Multi-client capability with PostgreSQL
In an application with several clients, it must be ensured that the data of one client is not displayed for others or can be changed by the actions of others. This article describes a solution for PostgreSQL databases.
Anyone who has ever had to develop a multi-client capability (or “multi-tenancy”) in a project will know that there are many different solutions for this.
Usually the following three approaches are spoken of:
1. one database per client
There is a separate database for each client. The application must ensure communication with the correct database for a query.
2. a shared database with one schema per client
There is only one database for all clients, but each client has its own database schema. Each client also has its own database user for database queries. The application has to take care of establishing or using a database connection with the right user.
3. a shared database with a shared schema for all clients
There is only one database with only one schema containing the data of all clients. To be able to assign the data to the clients, the data records are extended with an identifier.
The third variant has two major disadvantages. The data is not isolated from each other and database queries must always be extended with the client identifier by the backend developer so that only the data of the desired client is read during a query.
Row-Level-Security
Since version 9.5 PostgreSQL offers the function Row-Level-Security (short: RLS). This avoids the two disadvantages mentioned above. RLS can be used to create so-called policies on tables. With these policies, access to the table can be restricted both during reading and writing.
Here is an example:
In an employee administration, the table “employees” contains the employees of each client.

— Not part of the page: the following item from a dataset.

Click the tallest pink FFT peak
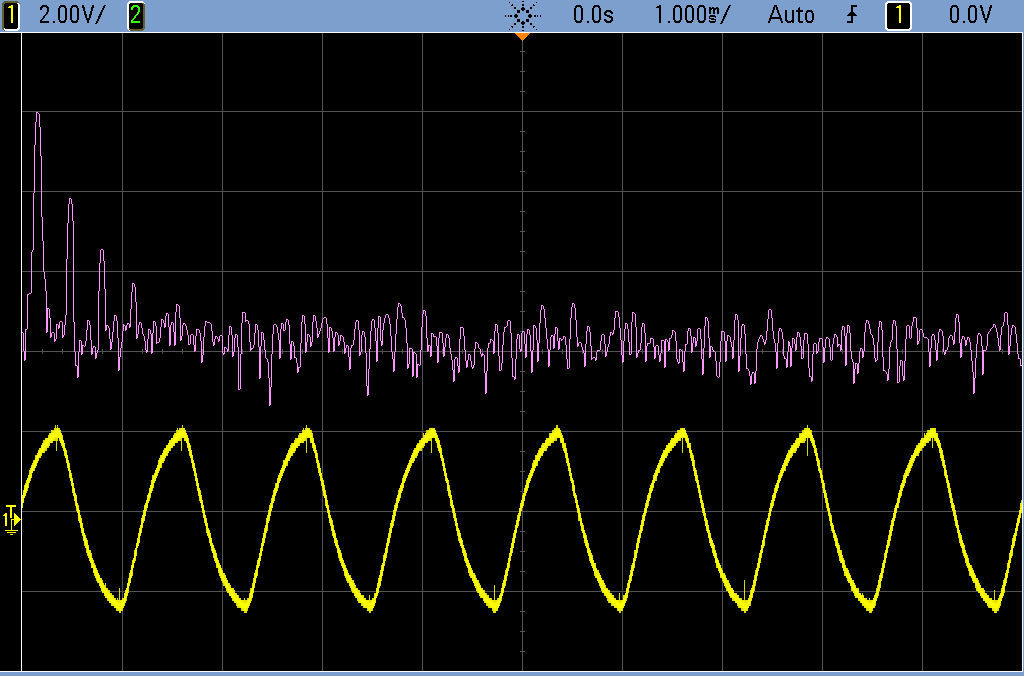 (38, 114)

The following policy is now created on this table:
CREATE POLICY tenant_policy ON employees
USING (tenant_id = 1)
WITH CHECK (tenant_id = 1)
This means that only employees with client ID 1 can be read and inserted. Such a policy would of course not apply in practice. Here it is merely a matter of clarifying the functionality of the policies.

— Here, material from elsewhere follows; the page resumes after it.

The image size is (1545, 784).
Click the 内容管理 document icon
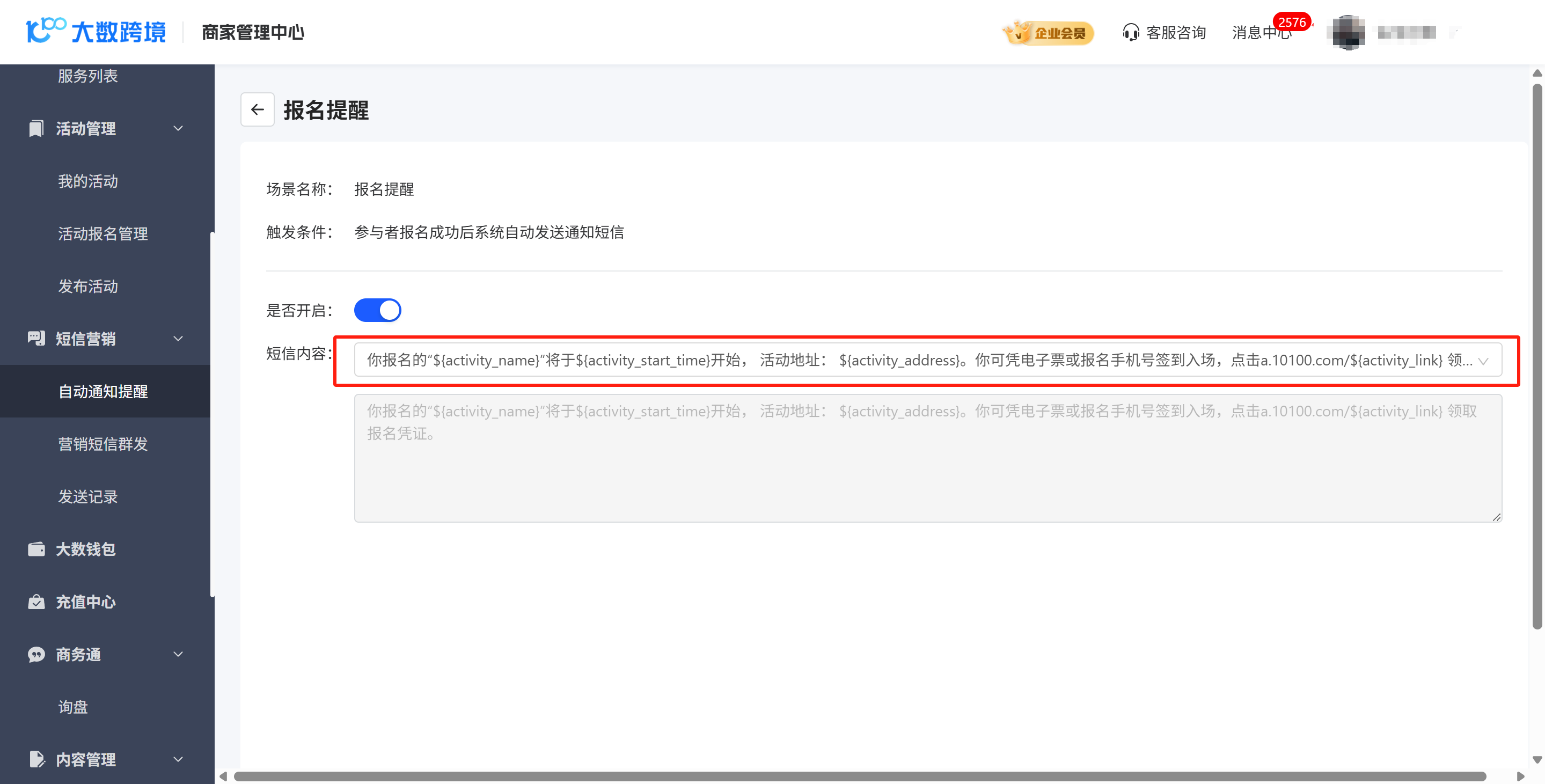coord(36,759)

The “USING” part determines which data records are taken into account when reading and deleting and the “WITH CHECK” part determines which condition must be fulfilled in order to create or change a new data record.
With this policy, the following query:
SELECT * FROM employees
show this result:
However, row-level security must first be activated for each table individually. The following command activates RLS on a table:
ALTER TABLE employees ENABLE ROW LEVEL SECURITY;
Database user
For this procedure to work, there must be at least two database users. One admin user and one application user. The admin user must create the entire database schema, policies, and functions. The application always connects to the application user.
Assigning a Client ID to a Database Connection
As already mentioned, the example policy is not practical because it only works for the client with ID 1. The policy must work for each client.
First of all, there must be a way to determine the client ID for the current database connection. This requires a table in which the client ID for the session ID can be stored.
The application user must not have read or write access to this table.
To enter the client ID for the current session, the following function is created by the admin user:
CREATE FUNCTION set_tenant_id(p_tenant_id INTEGER, pwd TEXT) RETURNS text AS $$
DECLARE
v_pwd TEXT;
BEGIN
SELECT set_tenant_id_password INTO v_pwd FROM secrets WHERE set_tenant_id_password = crypt(pwd, set_tenant_id_password);
IF v_pwd IS NULL THEN
RAISE EXCEPTION ‘invalid password’;
END IF;
INSERT INTO public.pid_tenant_id VALUES (pg_backend_pid(), p_tenant_id) ON CONFLICT (pid) DO UPDATE SET tenant_id = p_tenant_id;
RETURN p_tenant_id;
END;
$$ LANGUAGE plpgsql SECURITY DEFINER VOLATILE;
The function sets the transferred client ID to the table “pid_tenant_id”. This function is also password protected. This ensures that the client ID cannot be changed by SQL injection. The password is stored here in a table called “secrets” as a hash value.
This function is called in a secure area in the backend. Ideally at the point where the database connection is taken from a connection pool for the current request.
To reset the client ID of the session after use, the function is called with “-1” shortly before the database connection is released.
Using the Client ID of the Session in the Policy
Now another function is required to read the client ID of the current session again:
CREATE FUNCTION get_tenant_id() RETURNS integer AS $$
DECLARE
v_tenant_id INT;
BEGIN
SELECT tenant_id INTO v_tenant_id FROM public.pid_tenant_id WHERE pid = pg_backend_pid();
RETURN v_tenant_id;
END;
$$ LANGUAGE plpgsql SECURITY DEFINER STABLE;
The policy can now be extended with the „get_tenant_id“ function.
CREATE POLICY tenant_policy ON employees
USING (tenant_id = get_tenant_id())
WITH CHECK (tenant_id = get_tenant_id())
This means that a session can only read, change, create and delete the data records with the assigned client ID.
Conclusion
RLS offers an elegant solution to securely separate the data of multiple clients on a database without having to extend the database queries in the backend. RLS ensures that the data of one client can’t be read or changed by another client via SQL injection or programming errors.
If it is therefore not possible to set up a separate database for each client, RLS is the lean alternative.